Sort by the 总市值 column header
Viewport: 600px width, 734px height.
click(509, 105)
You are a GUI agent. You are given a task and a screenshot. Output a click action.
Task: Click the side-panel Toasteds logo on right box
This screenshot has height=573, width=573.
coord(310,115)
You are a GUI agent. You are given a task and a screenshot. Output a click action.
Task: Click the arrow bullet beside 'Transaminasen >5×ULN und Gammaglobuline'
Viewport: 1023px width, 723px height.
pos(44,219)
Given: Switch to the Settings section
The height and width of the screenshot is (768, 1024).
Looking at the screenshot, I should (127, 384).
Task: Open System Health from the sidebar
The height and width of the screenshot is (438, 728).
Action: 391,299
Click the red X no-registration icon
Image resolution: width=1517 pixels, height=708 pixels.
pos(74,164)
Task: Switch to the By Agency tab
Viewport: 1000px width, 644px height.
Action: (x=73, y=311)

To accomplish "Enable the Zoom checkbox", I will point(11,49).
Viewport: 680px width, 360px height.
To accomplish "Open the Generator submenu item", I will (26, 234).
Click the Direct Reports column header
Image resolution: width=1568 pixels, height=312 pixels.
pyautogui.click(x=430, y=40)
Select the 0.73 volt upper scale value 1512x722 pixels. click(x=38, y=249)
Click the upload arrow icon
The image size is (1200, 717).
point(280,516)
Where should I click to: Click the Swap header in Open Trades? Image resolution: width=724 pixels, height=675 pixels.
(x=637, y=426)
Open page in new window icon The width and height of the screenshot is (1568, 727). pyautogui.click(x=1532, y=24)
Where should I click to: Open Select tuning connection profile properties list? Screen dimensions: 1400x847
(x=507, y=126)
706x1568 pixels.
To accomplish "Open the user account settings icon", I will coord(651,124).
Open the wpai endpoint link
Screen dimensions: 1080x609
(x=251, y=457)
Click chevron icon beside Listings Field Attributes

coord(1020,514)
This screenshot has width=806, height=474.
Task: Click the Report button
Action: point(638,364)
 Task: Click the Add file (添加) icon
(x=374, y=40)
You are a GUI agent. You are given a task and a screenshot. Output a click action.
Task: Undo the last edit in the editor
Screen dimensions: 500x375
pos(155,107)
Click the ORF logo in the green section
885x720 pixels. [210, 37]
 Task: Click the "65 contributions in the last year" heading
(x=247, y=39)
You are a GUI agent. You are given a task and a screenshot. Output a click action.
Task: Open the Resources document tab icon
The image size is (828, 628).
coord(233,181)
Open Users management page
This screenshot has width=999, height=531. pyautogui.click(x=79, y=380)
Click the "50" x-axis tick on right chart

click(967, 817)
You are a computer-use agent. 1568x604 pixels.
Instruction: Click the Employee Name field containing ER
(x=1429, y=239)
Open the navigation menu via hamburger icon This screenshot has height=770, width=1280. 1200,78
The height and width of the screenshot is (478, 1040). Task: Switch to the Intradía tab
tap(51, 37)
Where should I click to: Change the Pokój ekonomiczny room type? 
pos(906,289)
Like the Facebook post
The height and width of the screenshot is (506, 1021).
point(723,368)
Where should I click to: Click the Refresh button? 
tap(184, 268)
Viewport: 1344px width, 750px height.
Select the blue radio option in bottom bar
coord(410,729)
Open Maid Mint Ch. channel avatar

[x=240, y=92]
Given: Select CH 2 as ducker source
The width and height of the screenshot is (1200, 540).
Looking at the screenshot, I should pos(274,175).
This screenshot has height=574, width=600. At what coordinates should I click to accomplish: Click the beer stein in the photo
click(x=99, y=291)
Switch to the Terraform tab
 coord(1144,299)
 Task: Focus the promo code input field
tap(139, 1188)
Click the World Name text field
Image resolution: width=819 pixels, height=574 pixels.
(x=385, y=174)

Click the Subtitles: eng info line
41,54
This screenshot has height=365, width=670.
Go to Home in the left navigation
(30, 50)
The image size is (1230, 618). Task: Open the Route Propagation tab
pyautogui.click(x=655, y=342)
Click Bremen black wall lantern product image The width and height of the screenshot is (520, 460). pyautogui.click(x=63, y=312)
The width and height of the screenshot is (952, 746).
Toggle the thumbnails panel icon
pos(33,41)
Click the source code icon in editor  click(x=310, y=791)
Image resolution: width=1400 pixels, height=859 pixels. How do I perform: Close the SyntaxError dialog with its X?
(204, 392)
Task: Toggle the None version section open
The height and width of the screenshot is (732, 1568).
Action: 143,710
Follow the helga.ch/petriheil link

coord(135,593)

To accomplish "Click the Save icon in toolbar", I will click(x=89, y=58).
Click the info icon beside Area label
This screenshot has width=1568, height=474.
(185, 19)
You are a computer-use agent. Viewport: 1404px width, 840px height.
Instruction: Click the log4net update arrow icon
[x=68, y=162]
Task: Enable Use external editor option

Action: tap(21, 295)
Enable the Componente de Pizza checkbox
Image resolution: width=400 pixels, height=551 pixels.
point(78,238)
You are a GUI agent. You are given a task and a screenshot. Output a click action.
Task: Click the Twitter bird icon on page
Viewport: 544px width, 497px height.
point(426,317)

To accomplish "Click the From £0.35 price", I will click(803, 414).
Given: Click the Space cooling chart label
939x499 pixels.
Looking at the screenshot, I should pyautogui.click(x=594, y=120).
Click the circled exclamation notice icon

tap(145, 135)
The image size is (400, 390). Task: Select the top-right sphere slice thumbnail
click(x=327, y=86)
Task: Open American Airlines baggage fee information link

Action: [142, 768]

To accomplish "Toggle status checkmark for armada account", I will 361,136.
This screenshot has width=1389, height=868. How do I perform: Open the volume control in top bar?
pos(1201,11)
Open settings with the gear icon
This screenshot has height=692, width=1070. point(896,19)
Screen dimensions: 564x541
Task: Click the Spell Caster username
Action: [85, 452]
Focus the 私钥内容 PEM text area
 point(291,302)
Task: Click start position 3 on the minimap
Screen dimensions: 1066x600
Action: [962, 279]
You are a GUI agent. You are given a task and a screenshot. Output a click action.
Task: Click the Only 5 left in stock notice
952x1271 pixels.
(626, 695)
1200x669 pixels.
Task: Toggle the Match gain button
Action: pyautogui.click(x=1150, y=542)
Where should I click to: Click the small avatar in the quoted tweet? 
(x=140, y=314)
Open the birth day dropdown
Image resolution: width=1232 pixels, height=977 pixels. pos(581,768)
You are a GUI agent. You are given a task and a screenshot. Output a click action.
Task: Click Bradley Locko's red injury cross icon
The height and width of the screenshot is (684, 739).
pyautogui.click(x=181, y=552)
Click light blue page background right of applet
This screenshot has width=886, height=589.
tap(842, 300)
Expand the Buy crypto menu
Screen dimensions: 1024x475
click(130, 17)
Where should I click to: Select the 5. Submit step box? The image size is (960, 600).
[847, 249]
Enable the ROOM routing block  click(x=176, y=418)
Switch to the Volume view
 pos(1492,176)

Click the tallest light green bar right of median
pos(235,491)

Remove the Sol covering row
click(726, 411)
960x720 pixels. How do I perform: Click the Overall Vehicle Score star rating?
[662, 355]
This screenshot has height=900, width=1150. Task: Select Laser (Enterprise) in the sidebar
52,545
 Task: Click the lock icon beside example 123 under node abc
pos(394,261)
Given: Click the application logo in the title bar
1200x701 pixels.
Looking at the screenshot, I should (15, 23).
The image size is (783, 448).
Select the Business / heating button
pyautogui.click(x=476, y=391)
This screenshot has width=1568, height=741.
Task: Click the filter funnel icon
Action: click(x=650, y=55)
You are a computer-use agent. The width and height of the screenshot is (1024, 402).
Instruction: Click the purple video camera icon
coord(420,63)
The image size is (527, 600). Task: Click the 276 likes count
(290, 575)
- - -
-- Goal of the exercise --
Exactly as they appear, copy the lines of the listing above from the first through the one that contains "Given: Switch to the Settings section", and nothing more.

-- Solution to this exercise --
Sort by the 总市值 column header
Viewport: 600px width, 734px height.
click(509, 105)
You are a GUI agent. You are given a task and a screenshot. Output a click action.
Task: Click the side-panel Toasteds logo on right box
This screenshot has height=573, width=573.
coord(310,115)
You are a GUI agent. You are given a task and a screenshot. Output a click action.
Task: Click the arrow bullet beside 'Transaminasen >5×ULN und Gammaglobuline'
Viewport: 1023px width, 723px height.
pos(44,219)
Given: Switch to the Settings section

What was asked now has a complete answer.